### What to work on
Transcribe the entries below without changing a word, and omit every picture.

········

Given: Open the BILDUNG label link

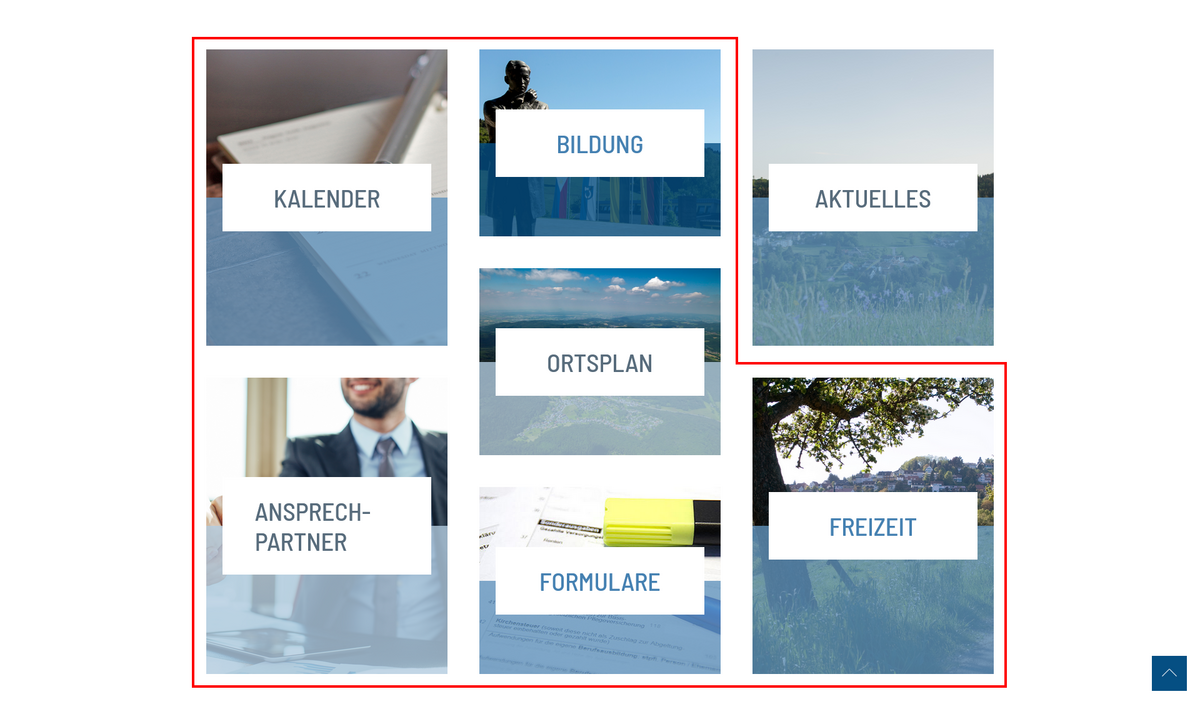Looking at the screenshot, I should click(x=600, y=143).
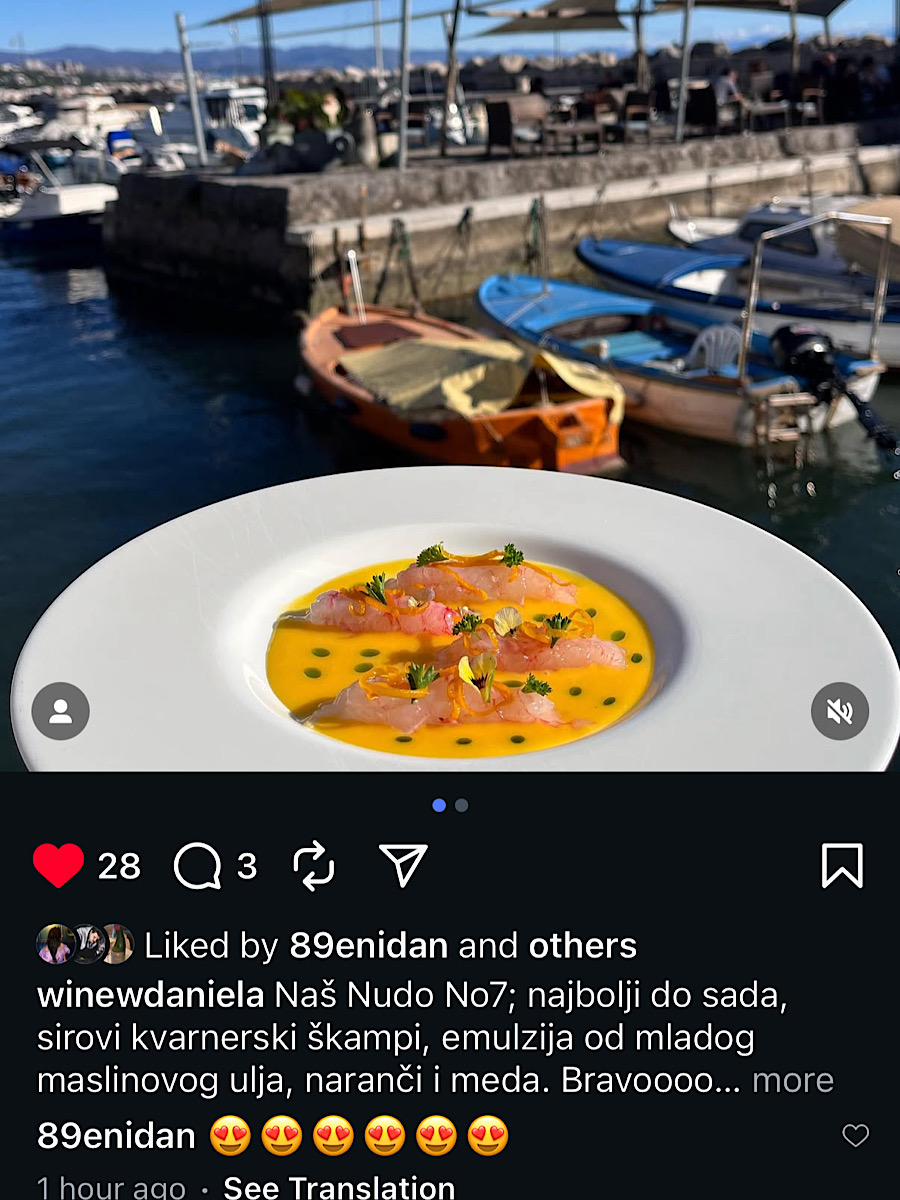Image resolution: width=900 pixels, height=1200 pixels.
Task: Open the 28 likes count
Action: pyautogui.click(x=119, y=866)
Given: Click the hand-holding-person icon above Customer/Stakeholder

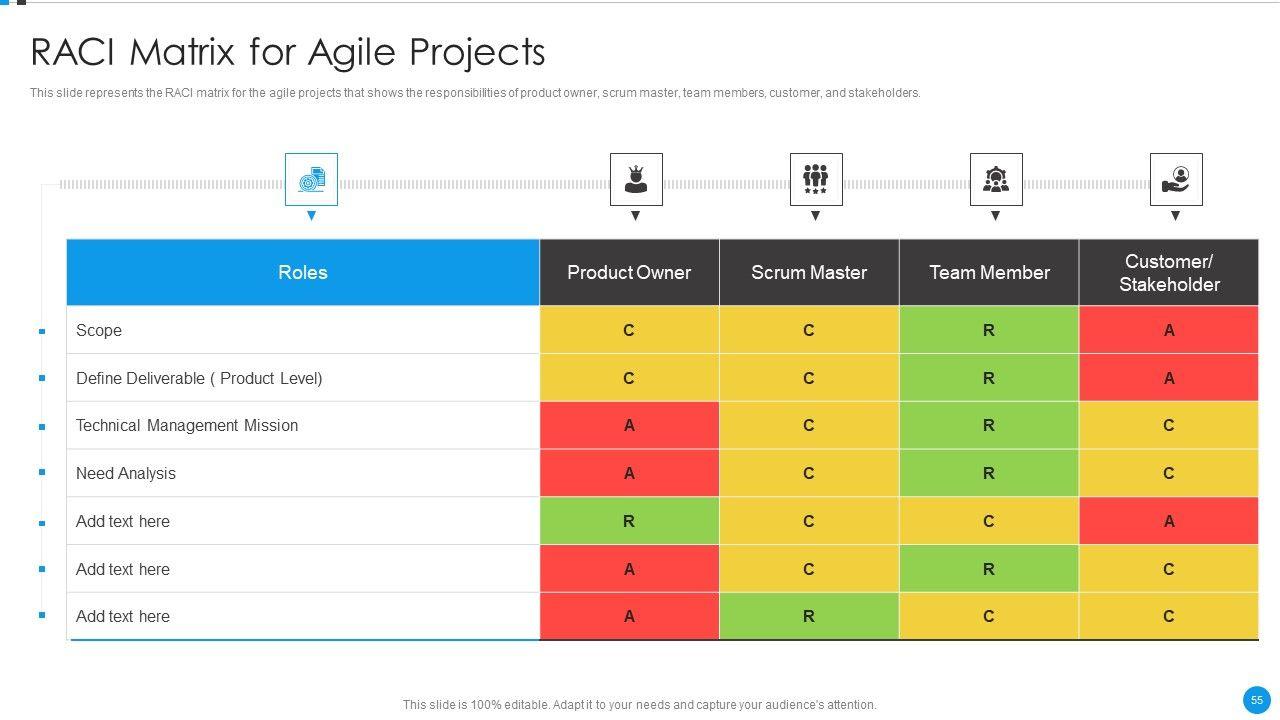Looking at the screenshot, I should (x=1176, y=180).
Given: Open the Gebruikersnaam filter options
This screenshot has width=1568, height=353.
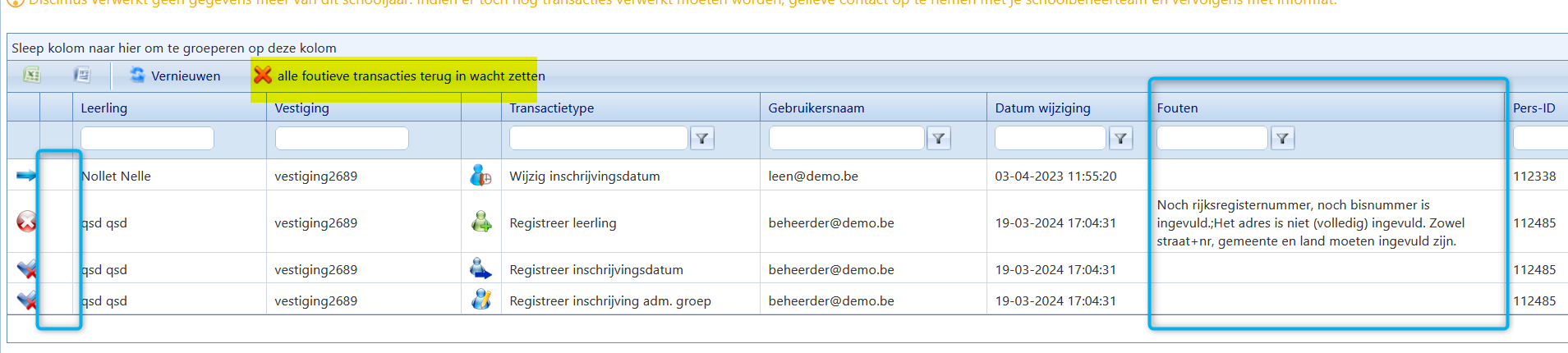Looking at the screenshot, I should [938, 139].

········

### Final answer
Given: Open the BILDUNG label link

Looking at the screenshot, I should click(x=600, y=143).
Image resolution: width=900 pixels, height=1200 pixels.
Task: Open the 28 likes count
Action: pyautogui.click(x=119, y=866)
Given: Click the hand-holding-person icon above Customer/Stakeholder

Looking at the screenshot, I should (x=1176, y=180).
Given: Open the Gebruikersnaam filter options
This screenshot has width=1568, height=353.
Looking at the screenshot, I should [938, 139].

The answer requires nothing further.